__Exercise aim__. The full text of the records below, minus any pictures, should be given back word for word.

● ● ●

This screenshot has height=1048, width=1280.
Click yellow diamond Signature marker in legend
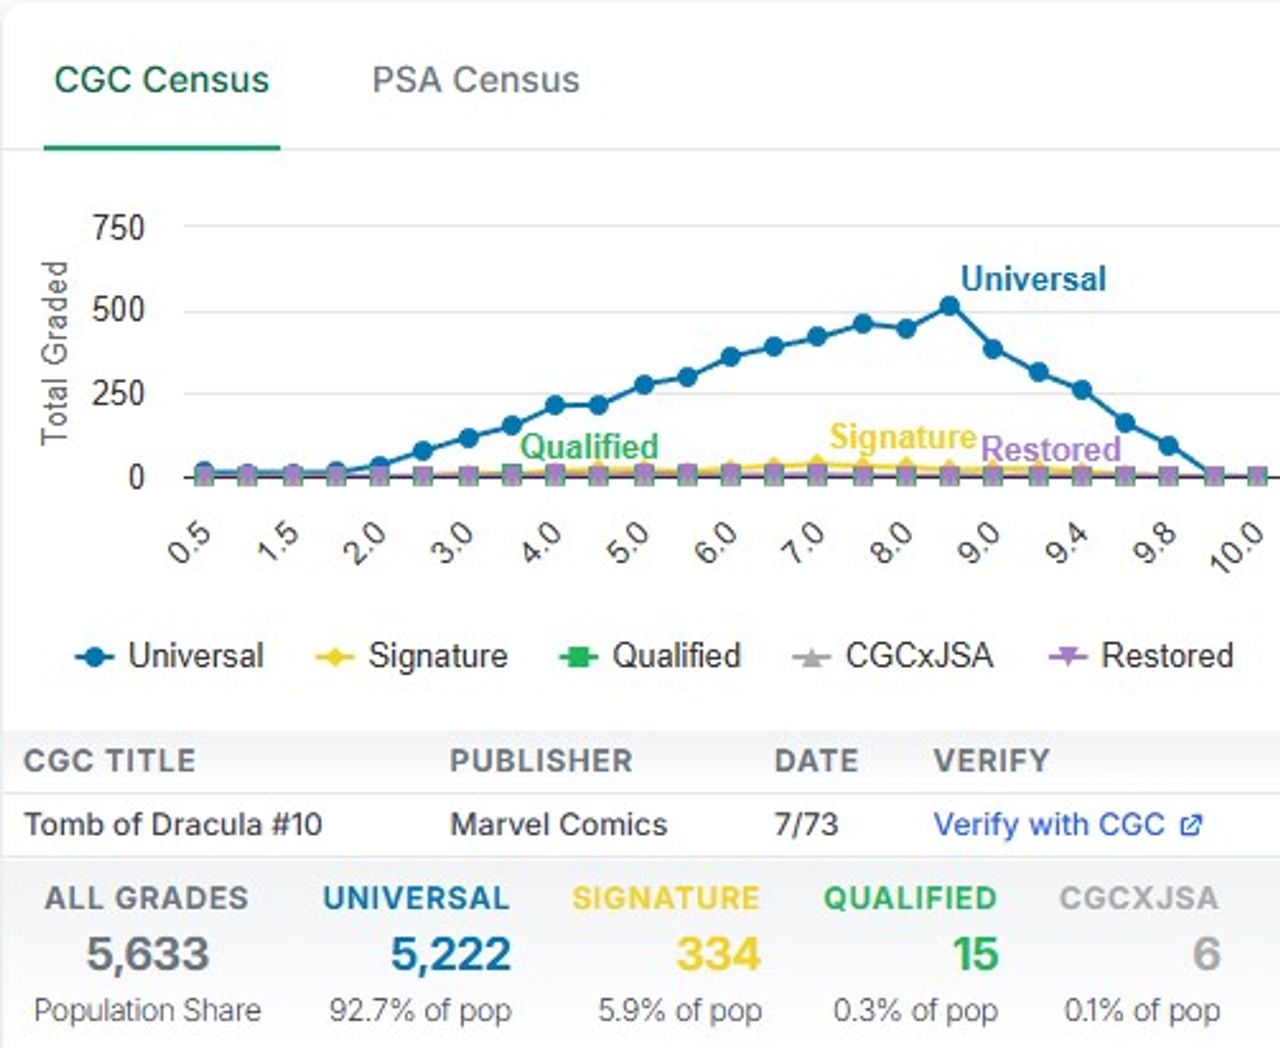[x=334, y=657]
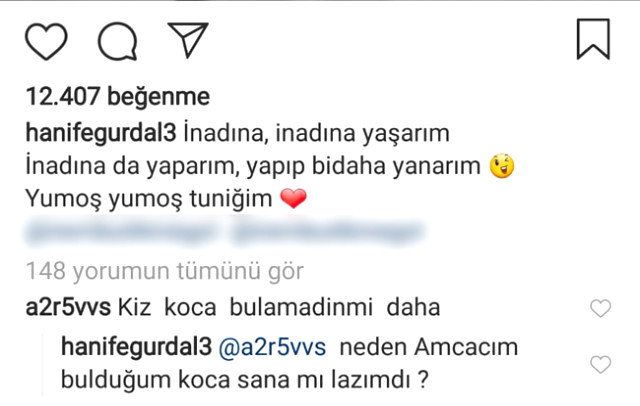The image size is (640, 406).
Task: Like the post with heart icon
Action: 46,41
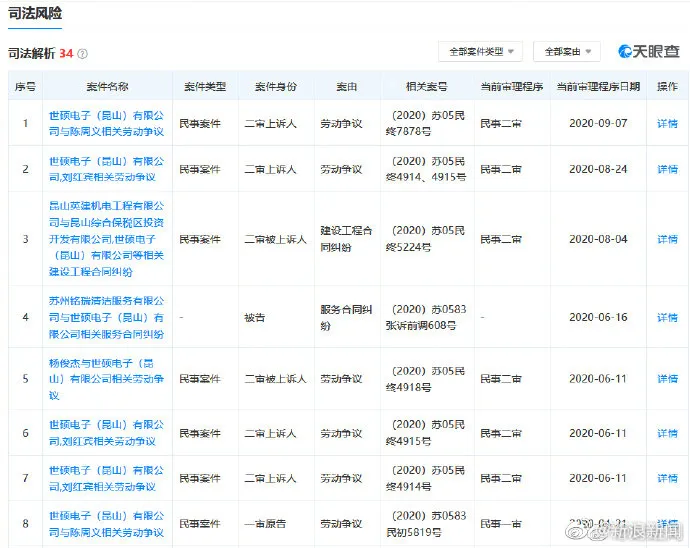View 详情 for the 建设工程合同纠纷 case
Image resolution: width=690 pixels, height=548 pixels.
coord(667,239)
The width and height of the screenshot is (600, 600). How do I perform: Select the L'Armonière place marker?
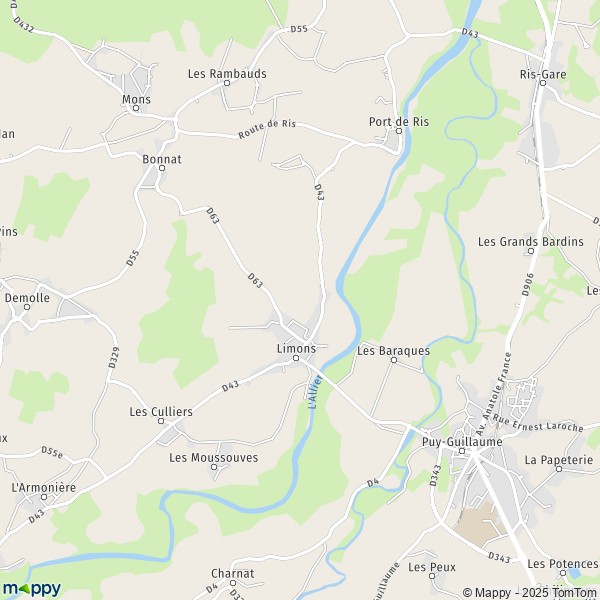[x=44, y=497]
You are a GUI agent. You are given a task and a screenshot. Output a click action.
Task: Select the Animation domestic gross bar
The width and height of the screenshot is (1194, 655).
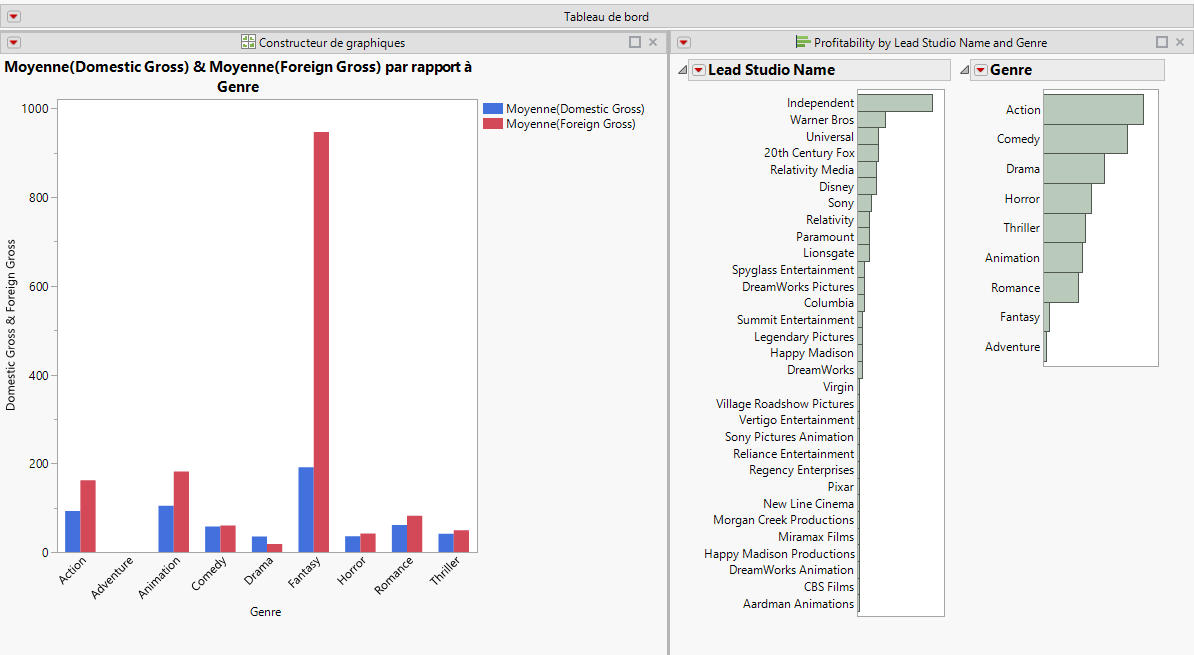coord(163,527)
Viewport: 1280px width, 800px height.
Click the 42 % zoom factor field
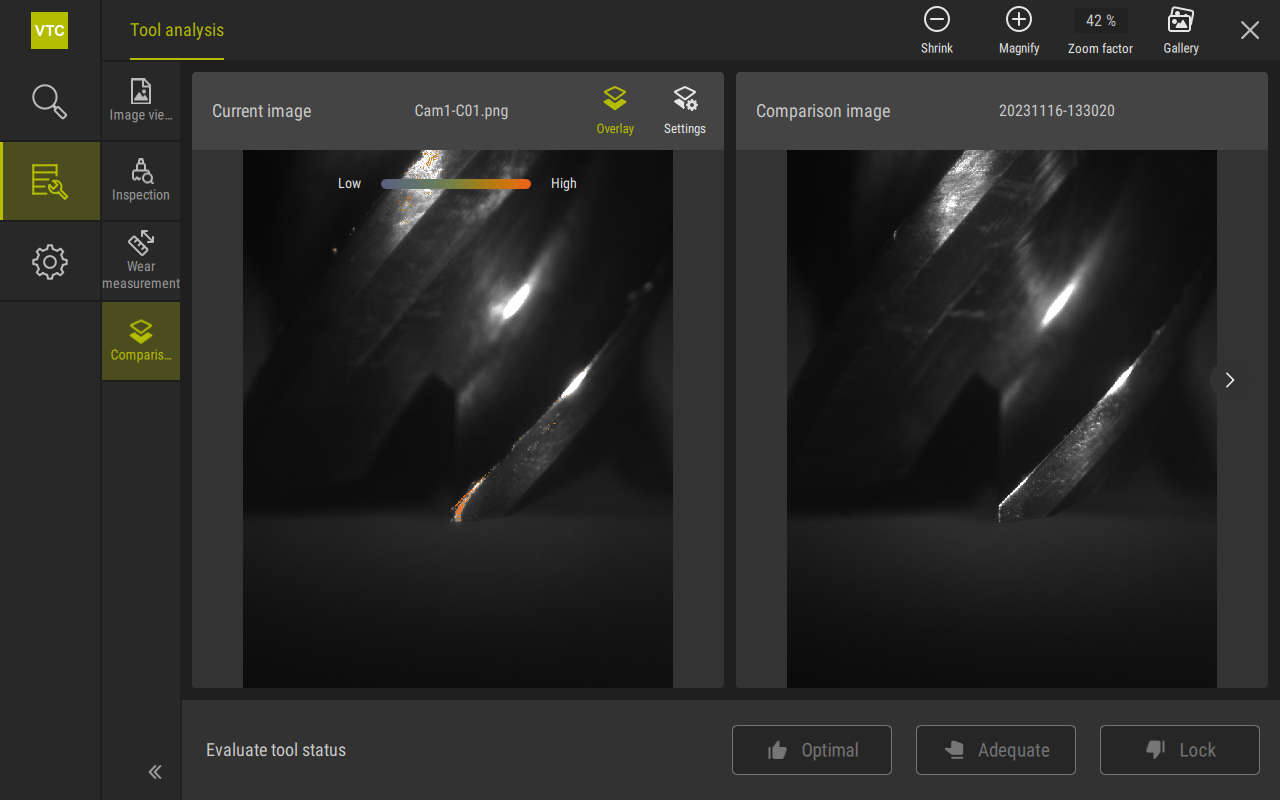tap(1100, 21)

● ● ●

__Response for this exercise__.
This screenshot has height=1048, width=1280.
Click yellow diamond Signature marker in legend
[x=334, y=657]
The image size is (640, 406).
Task: Like the post with heart icon
Action: 46,41
View 详情 for the 建设工程合同纠纷 case
Image resolution: width=690 pixels, height=548 pixels.
coord(667,239)
The width and height of the screenshot is (600, 600). How do I perform: Select the L'Armonière place marker?
[x=44, y=497]
You are a GUI agent. You are given a task and a screenshot. Output a click action.
Task: Select the Animation domestic gross bar
The width and height of the screenshot is (1194, 655).
coord(163,527)
Viewport: 1280px width, 800px height.
Click the 42 % zoom factor field
tap(1100, 21)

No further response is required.